▶ ARTIKEL
· · · · ·

Johannes Bugenhagen, Caspar Cruciger, M. und Paul Eber: Gutachten [an Laurentius Moller für den Rat der Stadt Hildesheim]. Dt. - [Wittenberg, 6. Dezember 1547]

[1] Die Frage der bfl. Stifte wurde oft erörtert, z. B. für Bremen und Augsburg. Bremen [⇨ 1308] wurde geraten, Bischof und Domkapitel auf kaiserlichen Befehl in die Stadt zu lassen und ihre Gottesdienste nicht zu behindern, und dies geschah zur Zeit des [Schmalkaldischen] Bundes, als Widerstand möglich gewesen wäre. Auch jetzt wird nicht zum Krieg geraten.

[2] Denn man soll die eigenen Kirchen, wo man das Patronatsrecht hat, recht bestellen und die Abgötterei abschaffen; für die Kirchen unter anderer Obrigkeit ist man nicht verantwortlich.

· · · · ·

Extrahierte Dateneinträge
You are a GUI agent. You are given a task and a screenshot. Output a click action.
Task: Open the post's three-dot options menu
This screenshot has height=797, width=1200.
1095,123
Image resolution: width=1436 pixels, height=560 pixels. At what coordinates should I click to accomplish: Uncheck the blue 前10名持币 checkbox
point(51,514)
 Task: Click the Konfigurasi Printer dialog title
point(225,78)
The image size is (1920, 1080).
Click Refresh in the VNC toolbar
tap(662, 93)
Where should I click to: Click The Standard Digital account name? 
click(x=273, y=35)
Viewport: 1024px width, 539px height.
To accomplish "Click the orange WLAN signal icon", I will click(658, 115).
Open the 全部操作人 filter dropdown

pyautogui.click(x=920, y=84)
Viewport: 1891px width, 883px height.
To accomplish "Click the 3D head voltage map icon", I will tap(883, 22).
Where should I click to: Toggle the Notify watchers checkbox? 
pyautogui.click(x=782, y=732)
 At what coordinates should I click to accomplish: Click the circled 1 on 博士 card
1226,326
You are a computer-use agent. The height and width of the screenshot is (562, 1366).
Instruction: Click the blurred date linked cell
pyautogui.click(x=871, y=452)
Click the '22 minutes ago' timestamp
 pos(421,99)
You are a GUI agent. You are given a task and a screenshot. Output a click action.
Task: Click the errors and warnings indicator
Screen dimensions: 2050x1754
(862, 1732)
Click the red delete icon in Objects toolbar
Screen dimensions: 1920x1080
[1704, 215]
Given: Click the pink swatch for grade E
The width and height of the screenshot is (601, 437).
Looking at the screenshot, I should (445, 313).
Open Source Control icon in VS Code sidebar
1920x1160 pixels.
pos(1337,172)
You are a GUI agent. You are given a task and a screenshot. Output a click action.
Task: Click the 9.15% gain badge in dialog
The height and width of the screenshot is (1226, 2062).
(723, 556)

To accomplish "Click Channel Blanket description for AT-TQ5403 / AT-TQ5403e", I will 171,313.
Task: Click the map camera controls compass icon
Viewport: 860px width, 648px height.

· · · · ·

▶ WAS ZU TUN IST
• a. Welche zwei Städte nennt das Gutachten als Beispiele, für die die Frage der bischöflichen Stifte erörtert wurde?
• b. Entnimm dem Gutachten bitte wortgetreu den Abschnitt von „[1] Die Frage“ bis „zum Krieg geraten.“.
• c. Setze das Gutachten über die bischöflichen Stifte dort fort, wo es aufhört.
Die Auflistung ist eigenständiges Material und gehört nicht zum Gutachten.

▶ ANTWORTEN ZU AUFGABEN
• a. Bremen und Augsburg.

• b.
[1] Die Frage der bfl. Stifte wurde oft erörtert, z. B. für Bremen und Augsburg. Bremen [⇨ 1308] wurde geraten, Bischof und Domkapitel auf kaiserlichen Befehl in die Stadt zu lassen und ihre Gottesdienste nicht zu behindern, und dies geschah zur Zeit des [Schmalkaldischen] Bundes, als Widerstand möglich gewesen wäre. Auch jetzt wird nicht zum Krieg geraten.

• c.
[3] In vielen Städten, z. B. Erfurt, Worms, Halle, Breslau, St. Gallen, Fulda, gibt es neben den [evangelischen] Pfarrkirchen die [katholischen] Kirchen der Bischöfe und Äbte. Dieses Ärgernis darf nicht mit Gewalt beseitigt werden.

[4] Da in Konstanz, Basel, Straßburg und bei vielen Äbten ähnliche Restitutions[forderungen] zu erwarten sind, soll man, um Zeit zu gewinnen, antworten, man wolle die Ergebnisse des Reichstags abwarten.

[5] Keinesfalls darf man die Pfarrkirchen den Domherren ausliefern (Beispiel Ambrosius).

[6] Eine Stadt darf Bischof und Kanonikern ihre Häuser nicht vorenthalten. Gegen deren Abgöttereien soll aber gepredigt werden, und der Rat kann den Bürgern verbieten, an ‚unrechtem‛ Gottesdienst teilzunehmen.

Fundort:
CR 7, 510f Nr. 4634; H. A. Lüntzel, Die Annahme des evangelischen Glaubens-Bekenntnisses von Seiten der Stadt Hildesheim (1842), 146-148 [H A1769a]; Chronik des Johan Oldecop, hrsg. v. Karl Euling (1891), 265-267. ‒ MBW.T 17.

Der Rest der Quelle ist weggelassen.